Submitted to: Genes, Genomes, Genetics
Publication Type: Peer Reviewed Journal
Publication Acceptance Date: 4/28/2017
Publication Date: 5/19/2017
Citation: Manching, H., Sengupta, S., Hopper, K.R., Polson, S.W., Ji, Y., Wisser, R.J. 2017. Phased genotyping-by-sequencing enhances analysis of genetic diversity and reveals divergent copy number variants in maize. Genes, Genomes, Genetics. 7(7):2161-2170. doi: 10.1534/g3.117.042036.

Interpretive Summary: High-throughput sequencing of partial genomes has ushered in an era of genotyping-by-sequencing (GBS), where genome-wide data can be obtained for nearly any species. However, methods are needed for genotyping large samples taken from heterogeneous populations. We resolved these issues while developing and validating a new, comprehensive platform for GBS. This study supports the notion that GBS can be tailored to particular aims, and using maize, our results indicate that large samples of unknown pedigree can be genotyped to obtain complete and accurate GBS data. Optimizing size selection to sequence shared loci and using simple filters to exclude repetitive loci and genotypes with low coverage, a GBS method was established that produces high call rates per marker (>85%) with accuracy exceeding 99%. Furthermore, a new tool for scoring phased genotypes was developed. Phased genotypes in maize revealed the existence of inaccurate genotypes due to divergent copy number variants unobservable in the underlying data.

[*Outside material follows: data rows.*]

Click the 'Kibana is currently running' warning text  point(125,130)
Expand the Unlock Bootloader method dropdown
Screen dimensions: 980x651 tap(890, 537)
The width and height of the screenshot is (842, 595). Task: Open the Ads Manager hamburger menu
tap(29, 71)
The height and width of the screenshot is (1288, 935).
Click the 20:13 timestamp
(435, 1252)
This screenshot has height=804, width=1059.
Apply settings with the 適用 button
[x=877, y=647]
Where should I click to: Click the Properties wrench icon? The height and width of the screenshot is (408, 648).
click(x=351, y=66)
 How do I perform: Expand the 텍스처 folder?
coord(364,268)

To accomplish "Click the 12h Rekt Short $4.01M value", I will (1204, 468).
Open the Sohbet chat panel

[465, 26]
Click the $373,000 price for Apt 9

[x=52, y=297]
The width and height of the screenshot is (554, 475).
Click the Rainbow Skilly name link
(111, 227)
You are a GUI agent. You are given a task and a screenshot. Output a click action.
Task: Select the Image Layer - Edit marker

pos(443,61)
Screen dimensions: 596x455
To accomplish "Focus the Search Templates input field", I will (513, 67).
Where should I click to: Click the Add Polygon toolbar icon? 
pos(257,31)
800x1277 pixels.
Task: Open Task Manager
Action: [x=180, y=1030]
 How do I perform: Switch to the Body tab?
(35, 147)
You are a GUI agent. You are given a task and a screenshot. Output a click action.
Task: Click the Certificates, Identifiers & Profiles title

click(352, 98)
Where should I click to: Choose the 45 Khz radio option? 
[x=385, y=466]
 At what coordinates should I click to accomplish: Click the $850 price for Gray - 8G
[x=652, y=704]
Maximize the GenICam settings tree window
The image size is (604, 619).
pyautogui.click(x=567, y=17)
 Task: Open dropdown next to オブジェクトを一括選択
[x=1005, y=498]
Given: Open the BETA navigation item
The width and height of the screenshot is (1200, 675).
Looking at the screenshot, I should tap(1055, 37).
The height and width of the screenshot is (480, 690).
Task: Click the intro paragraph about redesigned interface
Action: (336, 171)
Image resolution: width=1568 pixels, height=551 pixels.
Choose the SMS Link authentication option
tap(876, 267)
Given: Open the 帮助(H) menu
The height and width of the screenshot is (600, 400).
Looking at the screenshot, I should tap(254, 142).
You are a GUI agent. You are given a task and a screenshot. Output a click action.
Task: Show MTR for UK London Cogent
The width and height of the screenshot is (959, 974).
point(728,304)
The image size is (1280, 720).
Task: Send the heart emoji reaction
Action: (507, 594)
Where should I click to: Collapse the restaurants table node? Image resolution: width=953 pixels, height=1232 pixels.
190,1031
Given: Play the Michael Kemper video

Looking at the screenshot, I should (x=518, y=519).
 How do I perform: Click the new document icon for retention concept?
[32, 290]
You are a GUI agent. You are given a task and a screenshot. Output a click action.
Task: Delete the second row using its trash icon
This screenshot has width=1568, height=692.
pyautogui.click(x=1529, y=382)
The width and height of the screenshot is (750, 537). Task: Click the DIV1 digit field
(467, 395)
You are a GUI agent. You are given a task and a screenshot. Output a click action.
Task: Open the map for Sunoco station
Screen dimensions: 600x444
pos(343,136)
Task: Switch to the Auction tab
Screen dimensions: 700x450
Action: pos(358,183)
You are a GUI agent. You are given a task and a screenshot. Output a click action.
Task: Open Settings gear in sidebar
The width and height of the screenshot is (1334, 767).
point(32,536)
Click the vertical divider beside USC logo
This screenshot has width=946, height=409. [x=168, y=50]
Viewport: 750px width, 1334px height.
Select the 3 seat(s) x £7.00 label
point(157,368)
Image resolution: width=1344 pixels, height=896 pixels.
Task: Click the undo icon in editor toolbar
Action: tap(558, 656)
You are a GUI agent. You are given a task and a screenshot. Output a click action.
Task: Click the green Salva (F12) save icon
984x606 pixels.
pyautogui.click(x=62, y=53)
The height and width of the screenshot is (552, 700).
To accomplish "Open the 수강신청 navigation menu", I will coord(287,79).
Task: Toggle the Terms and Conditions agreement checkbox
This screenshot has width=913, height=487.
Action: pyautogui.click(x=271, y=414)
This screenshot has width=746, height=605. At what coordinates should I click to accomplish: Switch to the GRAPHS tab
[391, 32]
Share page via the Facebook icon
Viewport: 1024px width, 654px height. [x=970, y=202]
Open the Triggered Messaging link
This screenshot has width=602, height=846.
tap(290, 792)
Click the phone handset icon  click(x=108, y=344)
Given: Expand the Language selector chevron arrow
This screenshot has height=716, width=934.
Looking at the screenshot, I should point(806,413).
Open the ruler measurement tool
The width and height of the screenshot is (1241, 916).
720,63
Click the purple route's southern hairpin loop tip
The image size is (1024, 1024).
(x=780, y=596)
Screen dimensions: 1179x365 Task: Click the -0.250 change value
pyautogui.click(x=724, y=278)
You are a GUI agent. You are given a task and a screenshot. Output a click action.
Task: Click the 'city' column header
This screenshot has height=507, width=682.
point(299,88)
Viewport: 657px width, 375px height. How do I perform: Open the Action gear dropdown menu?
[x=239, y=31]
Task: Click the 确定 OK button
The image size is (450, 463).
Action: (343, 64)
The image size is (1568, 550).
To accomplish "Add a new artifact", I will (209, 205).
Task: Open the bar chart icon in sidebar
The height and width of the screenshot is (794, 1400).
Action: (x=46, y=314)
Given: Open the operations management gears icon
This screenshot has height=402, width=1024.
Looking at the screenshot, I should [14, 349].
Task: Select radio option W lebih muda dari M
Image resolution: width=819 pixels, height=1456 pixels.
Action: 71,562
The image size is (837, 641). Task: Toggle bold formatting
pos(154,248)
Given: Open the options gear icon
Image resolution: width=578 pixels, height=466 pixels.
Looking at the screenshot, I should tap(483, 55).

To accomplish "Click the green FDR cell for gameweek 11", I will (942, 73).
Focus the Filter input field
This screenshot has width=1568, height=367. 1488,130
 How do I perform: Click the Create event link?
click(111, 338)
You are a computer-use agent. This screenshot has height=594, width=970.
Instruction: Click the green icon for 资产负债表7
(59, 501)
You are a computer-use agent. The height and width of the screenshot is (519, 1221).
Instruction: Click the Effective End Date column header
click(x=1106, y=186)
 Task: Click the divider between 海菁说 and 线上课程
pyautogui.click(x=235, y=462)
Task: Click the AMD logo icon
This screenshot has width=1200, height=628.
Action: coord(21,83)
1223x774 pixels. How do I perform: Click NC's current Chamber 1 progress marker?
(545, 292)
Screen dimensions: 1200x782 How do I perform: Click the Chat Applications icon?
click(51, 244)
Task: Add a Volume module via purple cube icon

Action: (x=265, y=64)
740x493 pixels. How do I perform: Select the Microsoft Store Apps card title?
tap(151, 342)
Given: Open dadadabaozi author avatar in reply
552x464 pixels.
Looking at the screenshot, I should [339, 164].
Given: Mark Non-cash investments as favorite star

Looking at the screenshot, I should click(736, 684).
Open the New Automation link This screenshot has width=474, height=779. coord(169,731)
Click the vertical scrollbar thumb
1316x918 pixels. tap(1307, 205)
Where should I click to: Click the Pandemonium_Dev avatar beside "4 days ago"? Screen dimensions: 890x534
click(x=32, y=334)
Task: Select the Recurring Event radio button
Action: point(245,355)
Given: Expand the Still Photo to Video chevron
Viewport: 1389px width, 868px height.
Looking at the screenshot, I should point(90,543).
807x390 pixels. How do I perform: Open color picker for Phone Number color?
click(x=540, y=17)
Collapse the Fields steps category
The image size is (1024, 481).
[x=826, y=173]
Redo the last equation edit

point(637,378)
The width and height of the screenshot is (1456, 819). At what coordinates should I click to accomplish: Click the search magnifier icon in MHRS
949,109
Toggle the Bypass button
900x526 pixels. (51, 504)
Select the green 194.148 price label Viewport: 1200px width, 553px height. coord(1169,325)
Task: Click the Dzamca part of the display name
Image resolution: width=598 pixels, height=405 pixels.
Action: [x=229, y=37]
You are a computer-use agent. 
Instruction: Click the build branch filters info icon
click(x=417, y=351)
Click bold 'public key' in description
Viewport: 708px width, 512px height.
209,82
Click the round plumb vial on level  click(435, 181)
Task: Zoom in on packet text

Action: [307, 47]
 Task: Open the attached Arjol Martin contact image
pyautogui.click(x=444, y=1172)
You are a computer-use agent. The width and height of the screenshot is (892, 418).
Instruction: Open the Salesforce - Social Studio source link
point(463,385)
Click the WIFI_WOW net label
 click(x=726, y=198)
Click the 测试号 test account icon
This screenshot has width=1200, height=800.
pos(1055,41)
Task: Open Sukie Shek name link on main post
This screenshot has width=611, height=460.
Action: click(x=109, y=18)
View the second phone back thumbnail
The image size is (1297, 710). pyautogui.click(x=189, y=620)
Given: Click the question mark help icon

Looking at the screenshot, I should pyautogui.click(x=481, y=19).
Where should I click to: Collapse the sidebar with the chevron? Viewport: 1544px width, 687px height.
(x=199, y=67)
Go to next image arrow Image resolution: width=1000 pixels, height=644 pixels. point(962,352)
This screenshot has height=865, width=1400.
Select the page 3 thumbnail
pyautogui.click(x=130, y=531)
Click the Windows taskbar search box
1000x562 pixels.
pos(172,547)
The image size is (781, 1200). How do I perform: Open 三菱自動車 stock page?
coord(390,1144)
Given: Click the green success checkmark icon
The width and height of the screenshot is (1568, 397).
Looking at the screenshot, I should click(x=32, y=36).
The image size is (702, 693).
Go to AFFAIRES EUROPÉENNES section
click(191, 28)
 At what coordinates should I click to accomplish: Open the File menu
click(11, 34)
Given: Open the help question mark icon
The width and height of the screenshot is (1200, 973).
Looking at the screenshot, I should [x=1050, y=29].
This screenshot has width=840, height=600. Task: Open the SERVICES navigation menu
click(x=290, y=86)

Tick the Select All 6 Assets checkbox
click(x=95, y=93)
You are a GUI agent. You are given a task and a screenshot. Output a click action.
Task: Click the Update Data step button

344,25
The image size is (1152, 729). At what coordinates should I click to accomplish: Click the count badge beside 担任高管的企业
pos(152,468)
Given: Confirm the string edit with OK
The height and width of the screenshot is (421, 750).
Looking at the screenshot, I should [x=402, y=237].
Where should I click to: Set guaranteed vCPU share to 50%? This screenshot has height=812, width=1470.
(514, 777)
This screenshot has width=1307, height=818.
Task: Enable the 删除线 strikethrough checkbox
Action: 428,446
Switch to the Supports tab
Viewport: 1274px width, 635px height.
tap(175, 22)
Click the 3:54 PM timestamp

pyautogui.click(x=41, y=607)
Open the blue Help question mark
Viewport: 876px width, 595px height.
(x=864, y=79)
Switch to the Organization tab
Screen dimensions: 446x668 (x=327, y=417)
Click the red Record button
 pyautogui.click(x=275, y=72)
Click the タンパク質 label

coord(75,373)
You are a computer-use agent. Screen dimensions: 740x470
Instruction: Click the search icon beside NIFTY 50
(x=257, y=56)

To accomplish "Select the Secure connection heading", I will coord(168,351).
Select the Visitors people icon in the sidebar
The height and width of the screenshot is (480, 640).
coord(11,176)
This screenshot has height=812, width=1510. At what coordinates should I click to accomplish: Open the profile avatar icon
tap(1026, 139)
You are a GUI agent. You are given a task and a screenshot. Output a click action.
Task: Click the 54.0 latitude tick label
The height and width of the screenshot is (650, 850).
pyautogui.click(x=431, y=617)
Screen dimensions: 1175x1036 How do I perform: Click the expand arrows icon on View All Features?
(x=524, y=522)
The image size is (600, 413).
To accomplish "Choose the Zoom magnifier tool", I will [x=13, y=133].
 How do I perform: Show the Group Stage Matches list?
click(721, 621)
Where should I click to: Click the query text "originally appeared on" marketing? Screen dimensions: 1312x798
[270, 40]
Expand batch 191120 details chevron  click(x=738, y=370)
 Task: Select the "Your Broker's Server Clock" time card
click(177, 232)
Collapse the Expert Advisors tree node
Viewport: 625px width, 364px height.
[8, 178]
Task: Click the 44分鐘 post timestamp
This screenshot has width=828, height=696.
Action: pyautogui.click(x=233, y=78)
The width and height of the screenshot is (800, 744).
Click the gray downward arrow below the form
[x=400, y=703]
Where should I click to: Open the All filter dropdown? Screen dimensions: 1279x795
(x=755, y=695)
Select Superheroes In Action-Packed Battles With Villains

Technical Abstract: High-throughput sequencing of reduced representation genomic libraries has ushered in an era of genotyping-by-sequencing (GBS), where genome-wide genotype data can be obtained for nearly any species. However, there remains a need for imputation-free GBS methods for genotyping large samples taken from heterogeneous populations of heterozygous individuals. This requires a number of issues encountered with GBS be considered, including the sequencing of non-overlapping sets of loci across multiple GBS libraries, a common missing data problem that results in low call rates for markers per individual, and a tendency for applicability only in inbred line samples or biparental populations. We resolved these issues while developing and validating a new, comprehensive platform for GBS. This study supports the notion that GBS can be tailored to particular aims, and using Zea mays our results indicate that large samples of unknown pedigree can be genotyped to obtain complete and accurate GBS data. Optimizing size selection to sequence shared loci and using simple in silico filters to exclude variant calls at repetitive loci and genotypes with low read depth coverage, a GBS method was established that produces high call rates per marker (>85%) with accuracy exceeding 99.4%. Furthermore, by capitalizing on the sequence-read structure of GBS data (stacks of reads) a new tool for resolving haplotypes and scoring phased genotypes was developed. This reduces the marker dimensionality of the genotype matrix while increasing the informativeness of the data. Phased-GBS in maize revealed the existence of reproducibly inaccurate (apparent accuracy) genotypes that were due to divergent copy number variants unobservable in the underlying single nucleotide polymorphism data.